Saturday, July 2, 2011

Whatever I Am

Last Wednesday evening, with children tucked in (if not sleeping) I snuck out the door and over to a friend’s house for the first week of a second-annual summer bible study. Last summer there had been three of us. We linked arms, did the daily lessons and found ourselves quickly in the deep end of the pool. It was a big summer. Big hopes. Big hurts. Big surprises. I was so grateful to have those women and the solidarity of our little band.

So, it was with great anticipation of soul-quenching refreshment that I opened up the study book to day one this week. And I was not disappointed. Sometimes the questions seem goofy or disjointed. Sometimes the study leader, who we watch by video, becomes for me a giant, bobbing hairdo, flanked by well-manicured nails and sparkly rings. But, despite my distractibility, God still finds me when I open the bible. For this I am very, very grateful.

The line of questioning in this week’s study caught me off guard, and had me squirming just a little. The writer asked: “What do you say about yourself?” I was supposed to write down my thoughts, seal them in an envelope and save it for the end of the study. I don’t think I will get to that. In fact, I am not sure I am even comfortable answering the question.

There are a few things I wouldn't mind being.

I wouldn't mind being a pineapple plant. It lives someplace warm and despite its sharp points and prickly skin, it makes something sweet and tasty once a year.

Or maybe a sunflower. It is bright and follows the arc of the sun.

Or something simple and nutritious.

Or a warm and well-woven nest.

The Bible does say that we are but travelers here, and so I guess that makes me, among other things, a tourist.

The study looked at the life of John the Baptist, concluding that he was strong and focused with a clear message because he understood and embraced his value in relationship to the life of Christ. Since his life was tied to and drawn from that of Jesus, he could do and say big things with genuine humility and unabashed power. The idea, of course, it that the same can be true of my life; defining myself through my relationship with Jesus gives me the freedom to be honest with myself about who I am and who I am not. Maybe even use big words. Or take big leaps. Or tiny steps.

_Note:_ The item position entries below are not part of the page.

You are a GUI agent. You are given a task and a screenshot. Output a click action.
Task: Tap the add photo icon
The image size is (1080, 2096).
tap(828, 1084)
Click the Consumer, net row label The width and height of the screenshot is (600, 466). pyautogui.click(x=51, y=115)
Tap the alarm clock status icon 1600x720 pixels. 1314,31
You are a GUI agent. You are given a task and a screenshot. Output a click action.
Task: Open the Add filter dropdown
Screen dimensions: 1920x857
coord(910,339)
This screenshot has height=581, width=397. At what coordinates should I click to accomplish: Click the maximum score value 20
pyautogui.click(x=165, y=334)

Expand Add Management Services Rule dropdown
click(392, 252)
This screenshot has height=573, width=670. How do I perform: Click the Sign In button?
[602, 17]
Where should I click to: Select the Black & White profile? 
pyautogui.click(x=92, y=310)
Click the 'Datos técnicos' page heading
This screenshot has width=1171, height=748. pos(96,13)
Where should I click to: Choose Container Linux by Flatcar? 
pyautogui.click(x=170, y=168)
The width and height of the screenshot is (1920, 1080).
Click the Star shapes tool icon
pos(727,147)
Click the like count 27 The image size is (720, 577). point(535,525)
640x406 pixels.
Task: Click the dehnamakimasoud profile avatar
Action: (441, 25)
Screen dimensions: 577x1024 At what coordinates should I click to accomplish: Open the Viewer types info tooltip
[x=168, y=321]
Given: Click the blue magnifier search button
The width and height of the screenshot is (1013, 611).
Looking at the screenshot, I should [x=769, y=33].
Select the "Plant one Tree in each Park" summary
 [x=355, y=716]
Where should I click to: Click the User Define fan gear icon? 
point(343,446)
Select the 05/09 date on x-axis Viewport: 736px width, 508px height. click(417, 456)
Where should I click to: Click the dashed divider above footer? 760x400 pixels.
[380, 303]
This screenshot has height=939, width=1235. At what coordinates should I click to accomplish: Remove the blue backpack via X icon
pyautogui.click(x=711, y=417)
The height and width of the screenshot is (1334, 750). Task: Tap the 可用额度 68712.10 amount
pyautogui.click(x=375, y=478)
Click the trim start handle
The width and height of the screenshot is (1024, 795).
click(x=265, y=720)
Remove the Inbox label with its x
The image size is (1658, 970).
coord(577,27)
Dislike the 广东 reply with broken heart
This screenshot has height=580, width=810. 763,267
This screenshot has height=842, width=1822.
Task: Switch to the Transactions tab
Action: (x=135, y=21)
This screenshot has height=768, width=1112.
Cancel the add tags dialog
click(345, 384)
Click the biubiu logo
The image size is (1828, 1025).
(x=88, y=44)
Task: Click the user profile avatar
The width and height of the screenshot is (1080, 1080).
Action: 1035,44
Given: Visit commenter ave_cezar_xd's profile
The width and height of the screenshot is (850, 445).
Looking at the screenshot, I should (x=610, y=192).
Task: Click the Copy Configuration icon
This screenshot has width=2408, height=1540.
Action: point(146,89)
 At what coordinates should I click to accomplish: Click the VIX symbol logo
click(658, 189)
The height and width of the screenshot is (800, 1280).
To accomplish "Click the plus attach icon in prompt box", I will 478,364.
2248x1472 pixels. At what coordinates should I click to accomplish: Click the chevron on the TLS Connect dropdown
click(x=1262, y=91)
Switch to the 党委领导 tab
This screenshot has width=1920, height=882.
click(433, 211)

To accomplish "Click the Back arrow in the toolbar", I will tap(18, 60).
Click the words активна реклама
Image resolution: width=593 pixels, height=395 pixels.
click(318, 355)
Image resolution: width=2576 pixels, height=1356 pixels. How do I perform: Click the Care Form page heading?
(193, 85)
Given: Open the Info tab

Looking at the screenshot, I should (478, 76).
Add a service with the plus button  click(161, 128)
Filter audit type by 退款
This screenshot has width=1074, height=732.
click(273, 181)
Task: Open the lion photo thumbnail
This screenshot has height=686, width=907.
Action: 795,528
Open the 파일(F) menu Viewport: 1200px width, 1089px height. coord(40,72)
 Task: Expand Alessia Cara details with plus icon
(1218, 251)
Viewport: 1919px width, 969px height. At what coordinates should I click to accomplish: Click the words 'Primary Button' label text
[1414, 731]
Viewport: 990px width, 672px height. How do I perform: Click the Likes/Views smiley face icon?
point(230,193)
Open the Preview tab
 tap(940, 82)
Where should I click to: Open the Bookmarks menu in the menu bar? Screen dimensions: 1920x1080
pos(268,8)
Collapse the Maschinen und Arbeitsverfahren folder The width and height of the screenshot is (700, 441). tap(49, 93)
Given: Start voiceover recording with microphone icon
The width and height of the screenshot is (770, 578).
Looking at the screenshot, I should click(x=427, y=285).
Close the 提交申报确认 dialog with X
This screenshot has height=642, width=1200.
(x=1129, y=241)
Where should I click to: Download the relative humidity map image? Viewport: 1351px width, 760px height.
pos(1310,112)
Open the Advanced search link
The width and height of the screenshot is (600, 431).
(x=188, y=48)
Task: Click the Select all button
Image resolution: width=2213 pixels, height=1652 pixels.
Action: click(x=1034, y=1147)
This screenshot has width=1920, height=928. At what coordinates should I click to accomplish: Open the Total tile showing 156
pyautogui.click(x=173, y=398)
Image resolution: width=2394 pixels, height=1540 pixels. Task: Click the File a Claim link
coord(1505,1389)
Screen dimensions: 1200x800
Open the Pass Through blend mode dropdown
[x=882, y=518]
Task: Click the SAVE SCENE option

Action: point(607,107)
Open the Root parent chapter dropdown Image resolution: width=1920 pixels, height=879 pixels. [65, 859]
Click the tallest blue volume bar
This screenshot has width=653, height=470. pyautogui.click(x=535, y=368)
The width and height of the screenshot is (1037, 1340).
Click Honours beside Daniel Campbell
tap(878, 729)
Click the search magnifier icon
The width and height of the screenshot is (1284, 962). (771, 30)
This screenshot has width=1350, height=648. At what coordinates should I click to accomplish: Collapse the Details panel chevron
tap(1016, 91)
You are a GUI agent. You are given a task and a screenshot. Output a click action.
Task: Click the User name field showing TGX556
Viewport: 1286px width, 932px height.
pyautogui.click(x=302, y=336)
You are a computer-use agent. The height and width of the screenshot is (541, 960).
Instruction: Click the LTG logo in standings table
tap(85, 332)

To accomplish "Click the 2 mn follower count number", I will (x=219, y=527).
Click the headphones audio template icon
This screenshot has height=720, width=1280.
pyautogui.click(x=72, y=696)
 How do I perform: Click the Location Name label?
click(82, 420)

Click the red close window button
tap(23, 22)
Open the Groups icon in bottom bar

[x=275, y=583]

When Jesus was calling some of the fishermen-turned-disciples in Mark 1 he promised to make them into something new. “Come. Follow me and I will make you . . .” So, what has he made me? I find the question really hard to answer. But I find it very easy to say this (in fact, I wrote it down in the margins of the study book five times):
Whatever I am, He has made me.
Whatever I am, He has made me.
Whatever I am, He has made me.
Whatever I am, He has made me.
Whatever I am, He has made me.

When I was in junior high school my parents sent me on a two-week mountaineering trip, of which one of the requirements was a 36-hour “solo” where each kid kept water, a sleeping bag, a notebook and their bible. No food. No shelter. No one to talk to for a day and a half. It was amazing. I sat on the sloping angle of a giant rock with my feet dangling in an icy mountain stream and talked to God. I told him that if he was real he could have my whole life. I also remember thinking I was clever, because if he was not real, no harm done – if nothing else I would have a nice memory of the day I enjoyed a warm sun and spent the afternoon talking to myself in an alpine meadow. But two decades later, that afternoon seems as real as ever and I can see the fingerprints of God in all the places where I have turned and dusted my tracks.

Sis took a picture of me a few month ago that I like.

I like it even better underexposed with a lower temperature. The shadowy darkness transforms baggy eyelids into dark and mysterious make-up. The melancholy blue makes me seem all-around more interesting and smarter-looking.

But I think I like the photo best overexposed with higher contrast and artificial saturation. Sleepy lines and wrinkles fade. Eyes brighten. I seem colorful, fun, and sharp. Wouldn’t that be nice.

When I was a kid, I went with my dad to an art lecture where the speakers did extensive color demonstrations. It really was amazing to see how different blue looked against a backdrop of yellow versus red. Textures and shapes and colors had drastically different messages depending on how they were layered and what they were framed by.

I know what I want to be. I want to be Rumi’s dance partner: “Find the real world, give it endlessly away, grow rich flinging gold to all who ask. Live at the empty heart of paradox. I’ll dance there with you – cheek to cheek.”

I found that bit of Rumi in Tattoos on the Heart by Gregory Boyle. That is also where I met Jack Gilbert who says, “The pregnant heart is driven to hopes that are the wrong size for the world.” Amen, Mr. Gilbert. A heart, pregnant with the things of God, is indeed driven to hopes that are the wrong size for this little world. And wrong-sized hopes hurt our hearts when we stretch and push from the inside.

Who am I? Anyone’s guess, really. I am not even going to try to answer. But I hope – really, really hope – that whatever I am sings a little song about Jesus and gives him credit for the bits that are right and good.